Green chemistry principles are important for reducing hazards inherent with conventional chemistry practices. Our research group focuses on the synthesis of Al amino-phenolate complexes and their application as catalysts in polymerizations of polar monomers and copolymerization with CO2, an abundant and renewable feedstock. Previously in the Kerton group, an Al amino-phenolate complex incorporating two morpholinyl side-arm donors has shown promising reactivity in copolymerization of cyclohexene oxide (CHO) and CO2, furnishing copolymer with up to 54% carbonate linkages. Using this same complex, very high activities and molecular weights were obtained in the ring- opening polymerization of CHO. This led us to examine a simplified Al amino-(bis)phenolate system 1 containing a single morpholinyl donor in copolymerization of CHO/CO2. The resulting poly(cyclohexene carbonate)s showed exceptional carbonate content and narrow dispersities. Addition of different Lewis acids to 1 generated an Al cation (with associated weakly coordinating anion, WCA) by chloride abstraction. These cationic complexes showed excellent control in ε- caprolactone polymerizations using ethanol and glycerol carbonate as co-initiators.

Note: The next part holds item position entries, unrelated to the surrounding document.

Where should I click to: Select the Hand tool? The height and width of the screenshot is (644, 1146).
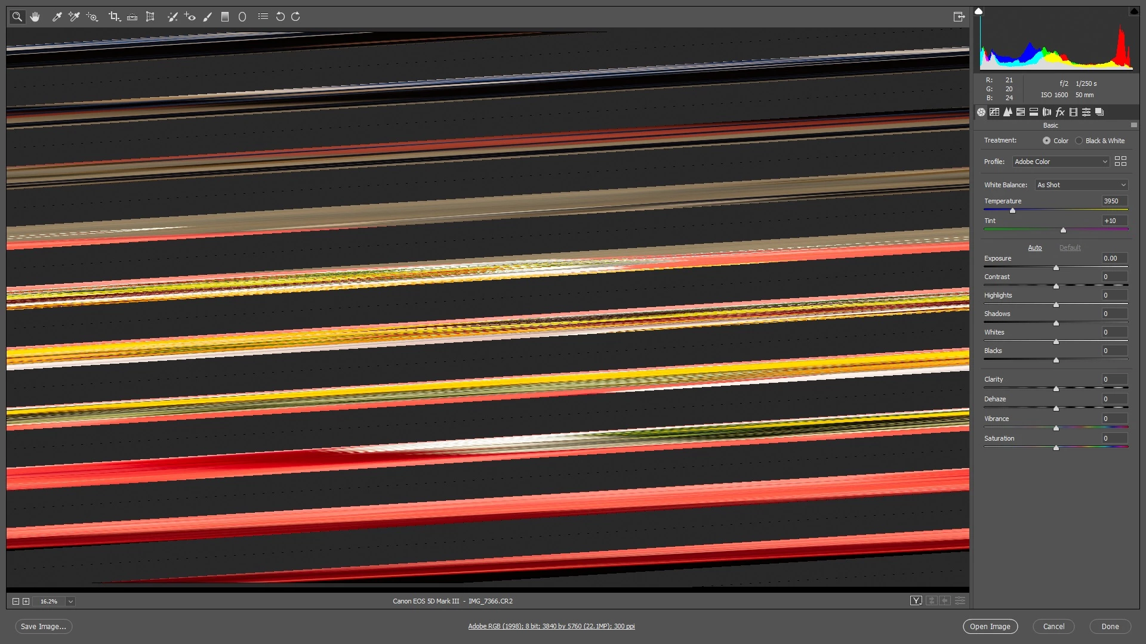(x=35, y=17)
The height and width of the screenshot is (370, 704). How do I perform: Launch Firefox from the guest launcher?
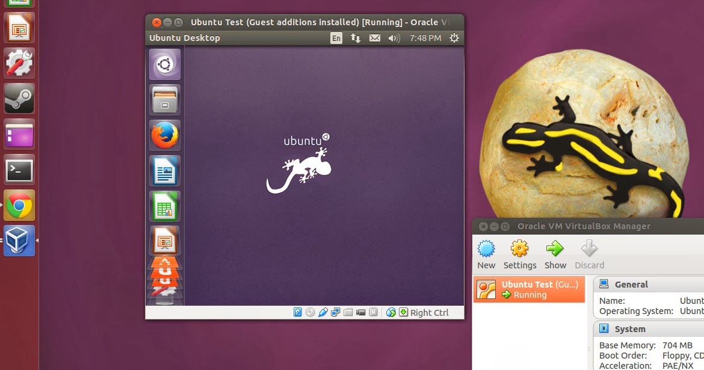[164, 135]
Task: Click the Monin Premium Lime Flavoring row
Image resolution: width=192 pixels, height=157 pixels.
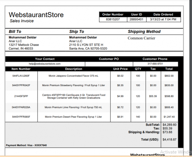Action: click(x=91, y=107)
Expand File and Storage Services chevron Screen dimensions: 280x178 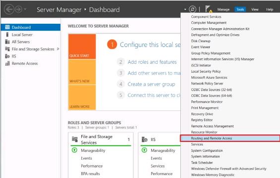tap(58, 49)
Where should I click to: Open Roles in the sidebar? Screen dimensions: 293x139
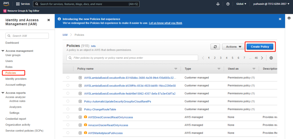[x=9, y=67]
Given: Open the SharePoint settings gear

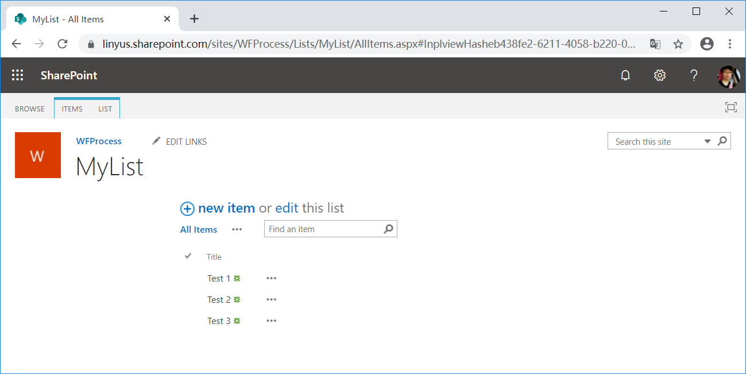Looking at the screenshot, I should pos(660,75).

Two-Phase Collaborative Group Exams: Increasing Student Enjoyment and Providing Them with Immediate Feedback
Joss Ives Senior Instructor, Dept. of Physics & Astronomy, Vantage College, UBC, Vancouver
In this talk, I will discuss our research on two-phase collaborative group exams, as well as discussing implementation details for this instructional strategy. Two-phase collaborative group exams promote individual accountability and collaborative learning in an exam environment. The most common implementation of this exam format has the students first take the exam individually, and then once all students have handed in their individual exams, they organize into small collaborative groups and take the same or similar exam again with only a single copy of the exam being given to each group. Our group’s research into this instructional strategy has looked at the impact on learning, how group composition impacts group performance, and various factors that influence students’ self-reported outcomes. Implementation details to be discussed include group formation considerations and common variations in implementation.

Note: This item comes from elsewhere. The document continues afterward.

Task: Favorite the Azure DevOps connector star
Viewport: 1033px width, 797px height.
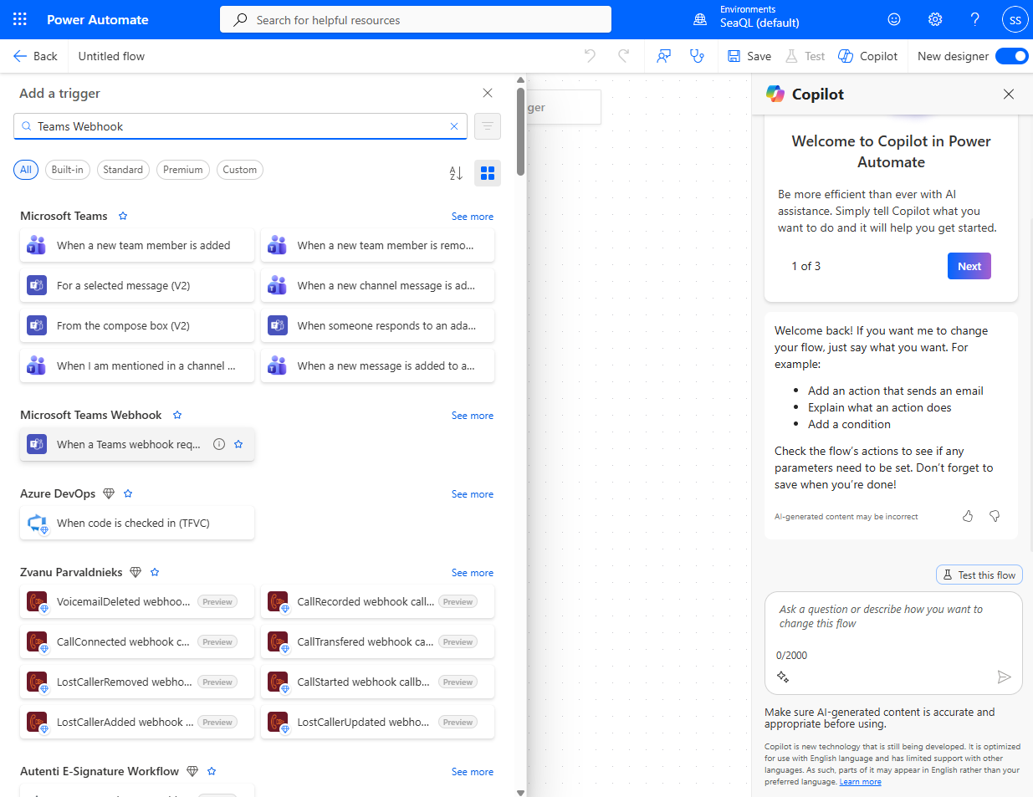Action: [128, 493]
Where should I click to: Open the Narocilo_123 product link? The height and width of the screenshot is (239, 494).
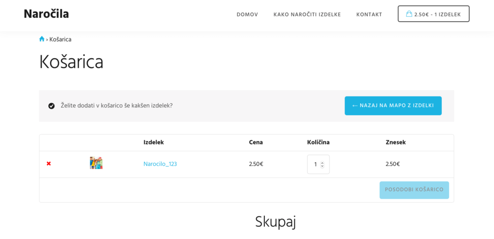[160, 164]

Predicting Homologous Proteins using an Ensemble of Subsets of Variables
Dr. Jabed Tomal: Assist. Prof. in Statistics, TRU; PhD (UBC); Research in statistical machine learning, data science, Bayesian statistical inference, statistical ecology.

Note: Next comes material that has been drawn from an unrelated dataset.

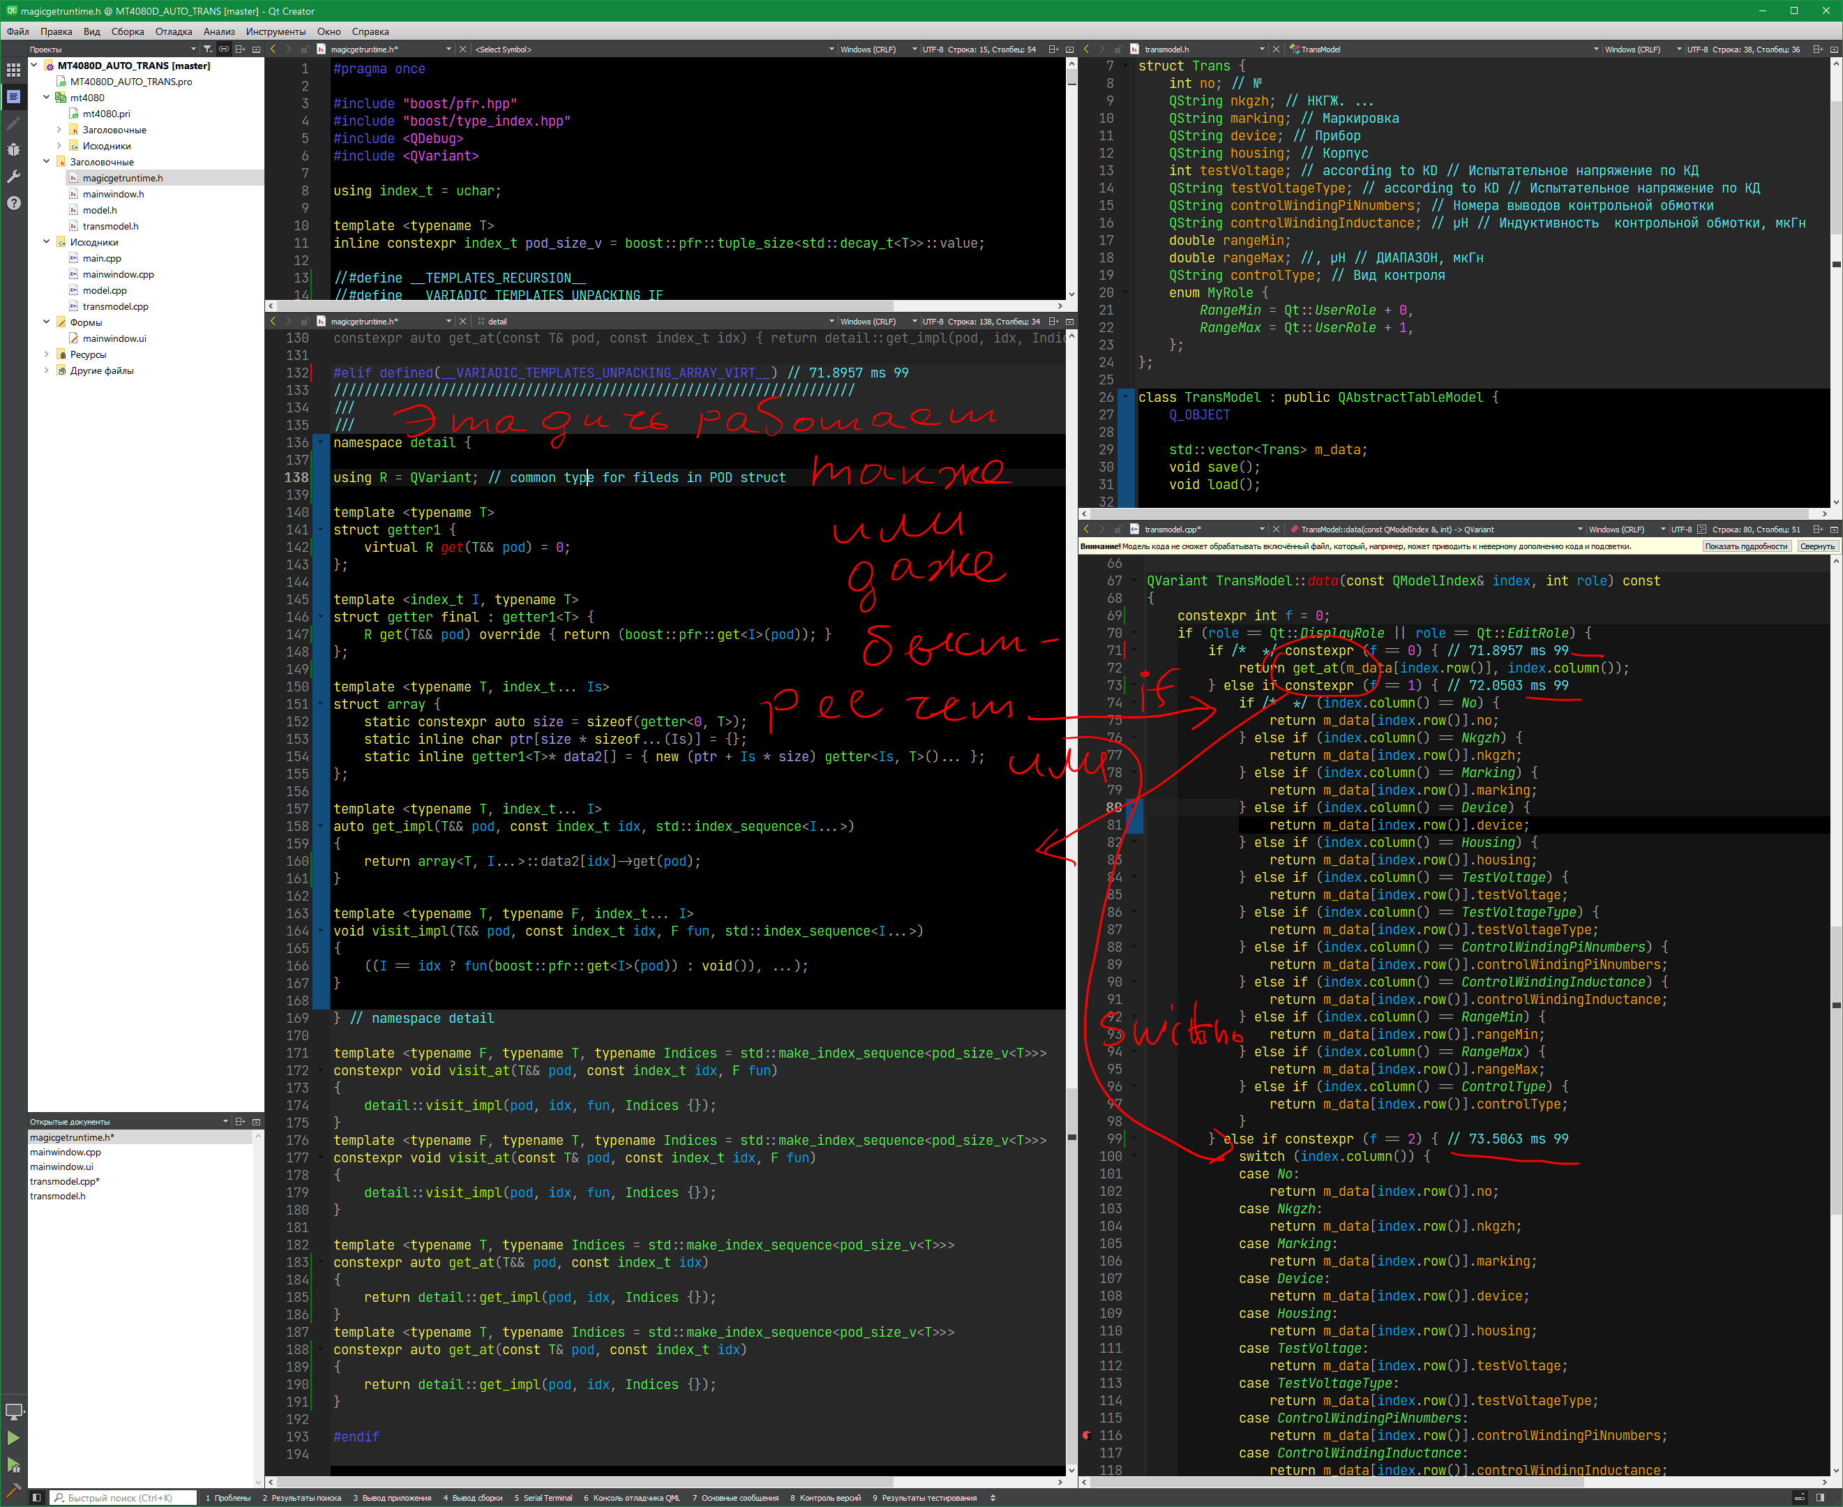The width and height of the screenshot is (1843, 1507).
Task: Collapse the Формы folder in project tree
Action: [x=47, y=322]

Homologous proteins are considered to have a common evolutionary origin. To produce an evolutionary sequence of proteins, a scientist needs to predict their biological homogeneity. We have proposed a model to predict biological homogeneity of proteins using feature variables obtained from the similarity search and amino acid sequences between candidate and target proteins. The assumption is that the structural similarity and amino acid sequence identity of proteins relate to biological homogeneity. The proposed model is an ensemble of logistic regression models (LRM), where each constituent LRM is fitted to a subset of feature variables. An algorithm is developed to group the variables into subsets in a way that the variables in a subset appear to be good to put together in an LRM, and the variables in different subsets appear to be good in separate LRMs. The strength of the ensemble depends on the algorithm’s ability to identify strong and diverse subsets of feature variables. The methods are applied to rank rare homologous proteins ahead of non- homologous proteins in protein homology data obtained from the KDD cup website. The performances of our ensemble are found better than the winning procedures of the competition and state-of-the-art ensembles.